Her 2005 volume of poetry, “American Sublime” was one of three finalists for the Pulitzer Prize of that year. Alexander is also a scholar of African-American literature and cultureand recently published a collection of essays entitled The Black Interior.
On January 20, 2009, at the presidential inauguration of Barack Obama, Alexander recited the poem “Praise Song for the Day”, which she composed for the occasion. She became only the fourth poet to read at an American presidential inauguration, after Robert Frost in 1961, Maya Angelou in 1993, and Miller Williams in 1997.
The announcement of her selection was favorably received by her fellow poets Maya Angelou, Rita Dove, Paul Muldoon, and Jay Parini, who extolled her as “smart, deeply educated in the traditions of poetry, true to her roots, responsive to black culture. “The Poetry Foundation also hailed the choice, “Her selection affirms poetry’s central place in the soul of our country.”
According to research done by Professor Henry Louis Gates, Jr., of Harvard University, in 2010 for the PBS series Faces of America, it was revealed that, according to DNA analysis, she is a lineal cousin of another of the guests on the show, Stephen Colbert. Her paternal grandfather came to the United States in 1918 from Kingston, Jamaica. On the maternal side, her roots can be traced back thirty seven generations through notable ancestors including her 23rd great-grandmother Joan, Princess of England, 24th great-grandparents King John I of England and Clemence, Mistress of the King, and 37th great-grandfather Charlemagne, first emperor of the Holy Roman Empire.
Praise Song for the Day
A Poem for Barack Obama’s Presidential Inauguration
Each day we go about our business, walking past each other, catching each other’s eyes or not, about to speak or speaking.All about us is noise. All about us is noise and bramble, thorn and din, each one of our ancestors on our tongues. Someone is stitching up a hem, darning a hole in a uniform, patching a tire, repairing the things in need of repair.

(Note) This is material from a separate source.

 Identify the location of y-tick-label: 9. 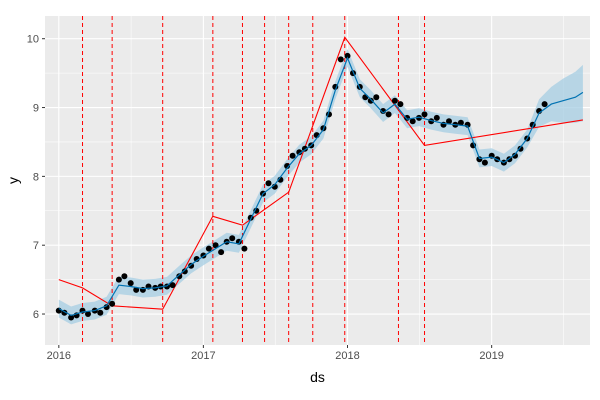
(36, 109).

Someone is trying to make music somewhere, with a pair of wooden spoons on an oil drum, with cello, boom box, harmonica, voice. A woman and her son wait for the bus. A farmer considers the changing sky. A teacher says, Take out your pencils. Begin. We encounter each other in words, words spiny or smooth, whispered or declaimed, words to consider, reconsider.
We cross dirt roads and highways that mark the will of some one and then others, who said I need to see what’s on the other side. I know there’s something better down the road. We need to find a place where we are safe. We walk into that which we cannot yet see.
Say it plain: that many have died for this day. Sing the names of the dead who brought us here, who laid the train tracks, raised the bridges, picked the cotton and the lettuce, built brick by brick the glittering edifices they would then keep clean and work inside of.
Praise song for struggle, praise song for the day. Praise song for every hand-lettered sign, the figuring-it-out at kitchen tables. Some live by love thy neighbor as thyself, others by first do no harm or take no more than you need.
What if the mightiest word is love? Love beyond marital, filial, national, love that casts a widening pool of light, love with no need to pre-empt grievance. In today’s sharp sparkle, this winter air, any thing can be made, any sentence begun. On the brink, on the brim, on the cusp, praise song for walking forward in that light.